I do not know the schoolmate in person, which is also to say that he does not know me. What intrigues me is his allegation of my motives, that I derive some sort of personal benefit, which does not have to be financial, by being critical of the Chinese state, that I write with an agenda and would fit any story into this agenda.

The schoolmate appears rather nationalistic on social media, as many Chinese people do, though I do not think the average Chinese is any more nationalistic than the average American. I cannot defend his wounded pride, but I recognize in his grievance a kernel of truth, that China is frequently portrayed in the Anglophone sphere not as a place, a country where real people live, but as an issue, a problem to be solved.

In his mind, I too am guilty of this collective sin. Because I’m Chinese, my offense is much more egregious. I have, on several occasions, been referred to as a “dissident” or “government critic” by media outlets in the U.S. and Europe, a term I’ve never identified with and always push back against. The Chinese government is one of my subjects. It is not my opposition. To label it so is to give the state too much credit. The government does not possess all the stories. To reclaim narrative not just against the state but beyond the state is political work and is liberatory work.

As we speak, Wu mentions that he cut a scene from the film, which depicted a closing rally at Huǒshénshān 火神山, one of the two makeshift COVID hospitals in Wuhan. With the outbreak over, the facility would soon be decommissioned. Its staff gathered in the courtyard, reminiscing on their time together.
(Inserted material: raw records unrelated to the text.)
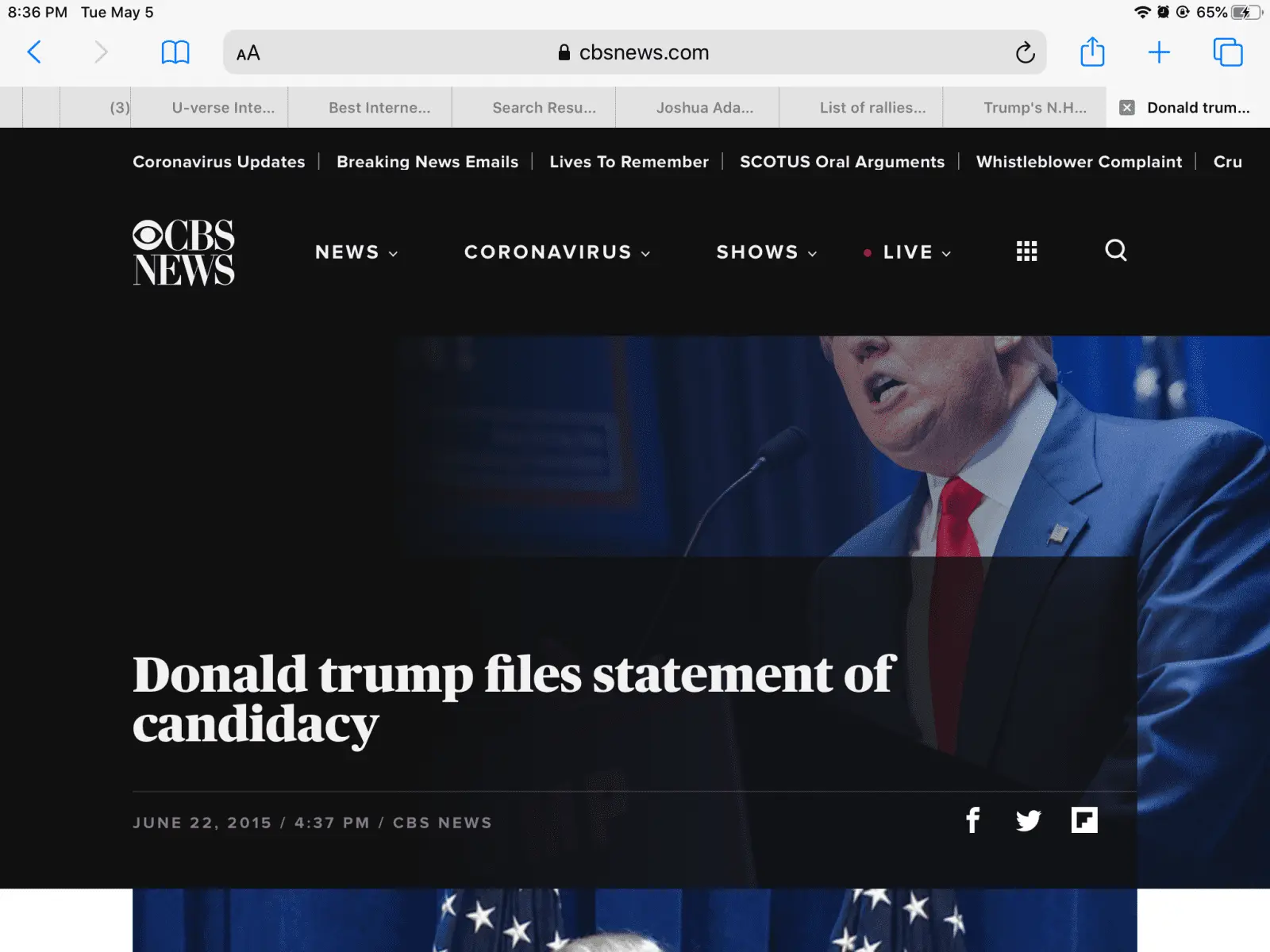This screenshot has height=952, width=1270.
Task: Reload the cbsnews.com page
Action: (1025, 52)
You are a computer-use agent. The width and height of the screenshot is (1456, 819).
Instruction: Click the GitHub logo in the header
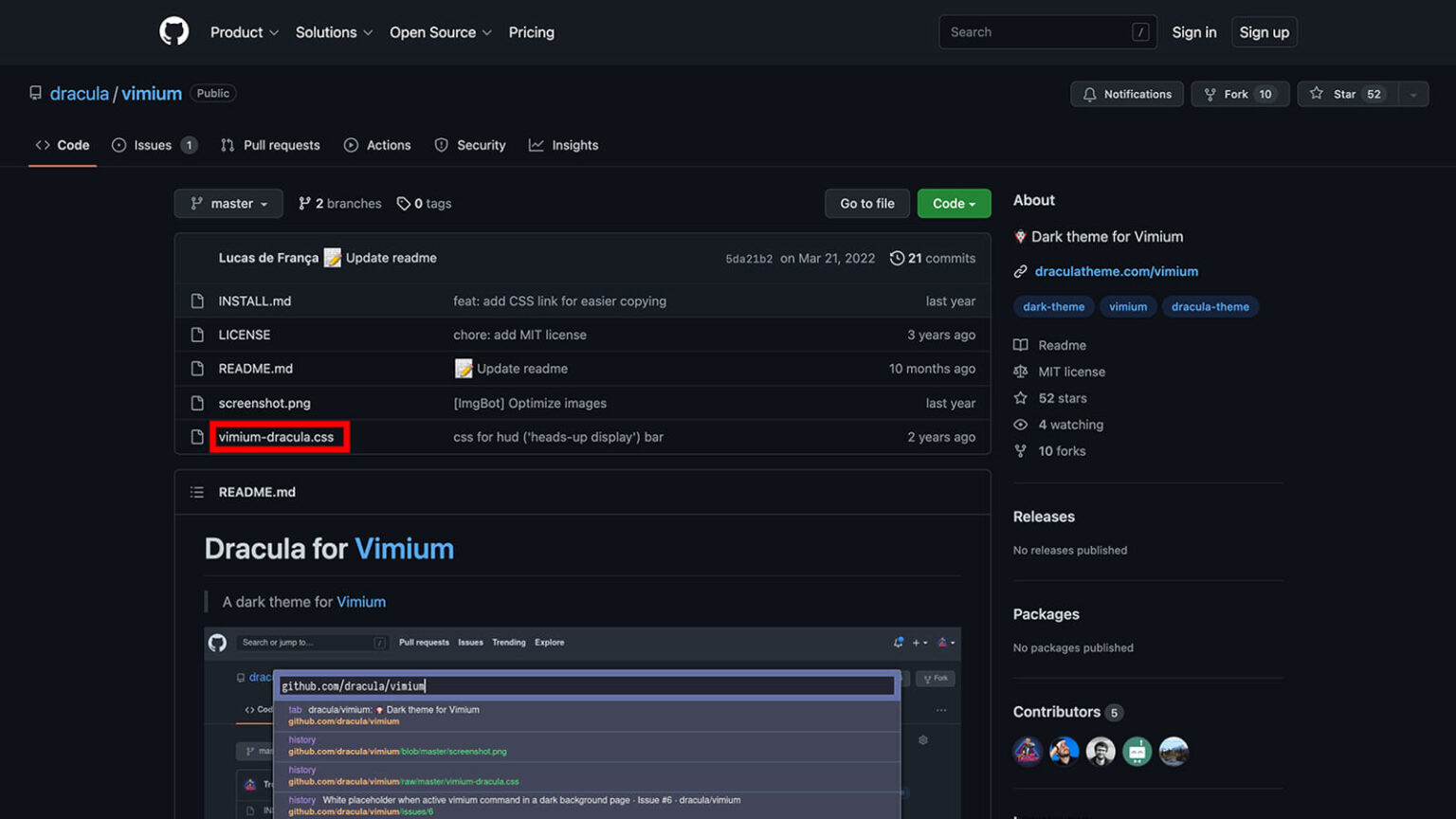[174, 31]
There was music and a lot of tears. “Their emotions were genuine,” says Wu, but the event was also “a bit too much propaganda.”
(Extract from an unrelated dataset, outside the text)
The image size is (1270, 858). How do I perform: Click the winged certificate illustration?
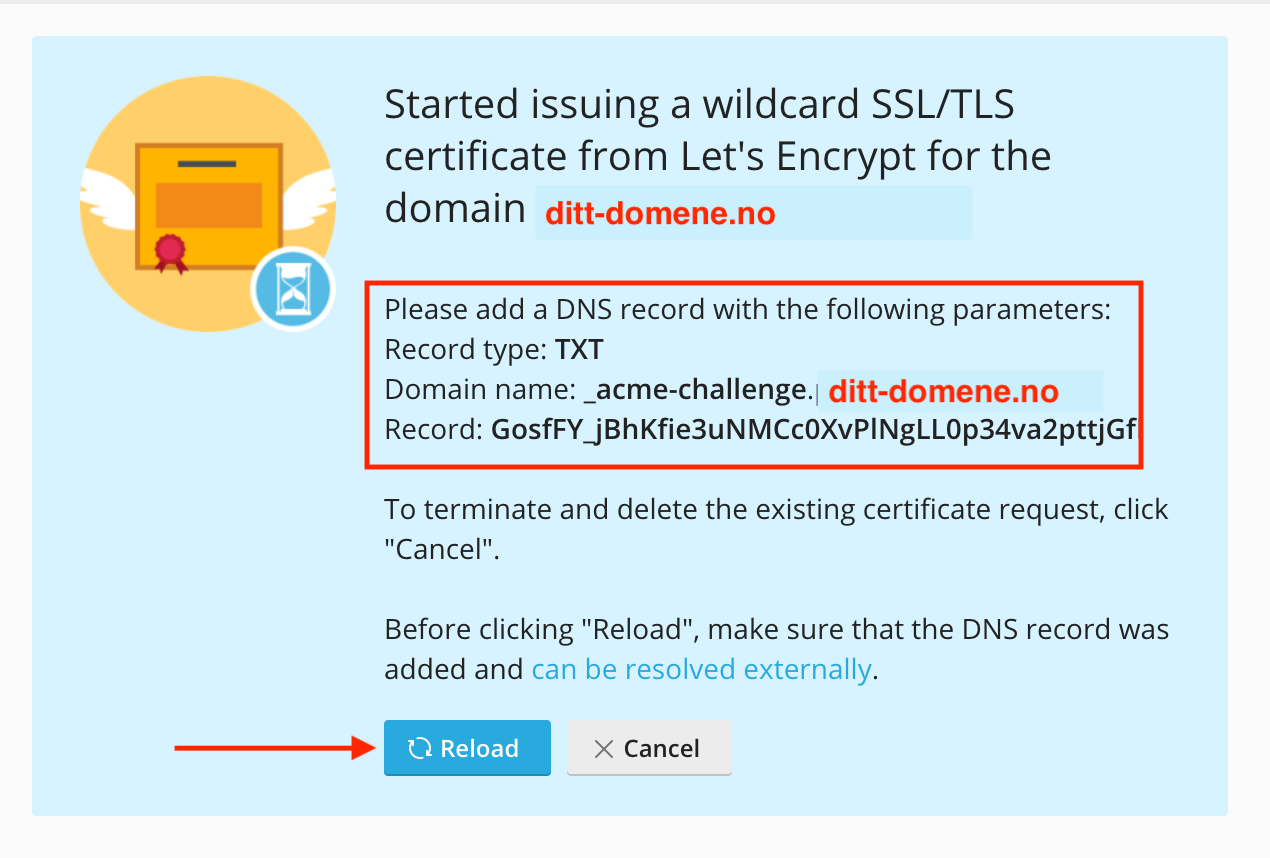[x=208, y=204]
I recall seeing footage from the same event on Chinese state media, as the government celebrated its victory over the disease. It’s a familiar sight. I never know how to interpret moments like that, where every individual becomes an unwitting actor in the official script. Hearing Wu talk about his process feels like permission, that I’m not alone in my dilemma.

To tell a story is a delicate balancing act between submission and resistance. We give in to our senses, guided by instinct, ready to be surprised. We reject the easy and the obvious for a path less taken, convince ourselves of a vision and abide by it. There is no single answer and no correct answer. Every decision affirms. Nothing extinguishes the doubt.

The stories of COVID are still being written. 76 Days is one among many. Like any good work of art, it has revealed to me something new not only on the subject but also about myself, between what I expected it to do and what it has indeed done. In its disciplined approach to an ocean of materials, the documentary constructs a generous world, where no person is a stranger. Every viewer is welcomed into that world and leaves it a little richer.

“I want a drawing too!” a medical worker says about halfway through the film. The head nurse is sketching cartoons on their uniforms. She traces a black, jagged line across the bleached fabric, switches to a red marker, and adds flowers to each corner. Some are just a bud. Others are in full bloom. She fills out the petals and dots the heart. They open like fireworks.

No need to pause or rewind. This image will stay with me. The flowers will outlive this pandemic. At another place in time, when staying hopeful takes up all the strength one can muster, I will reach into my memory and summon these flowers. I will remember that a barren branch blossomed over a sterile surface, that in the depth of winter there lies an invincible summer.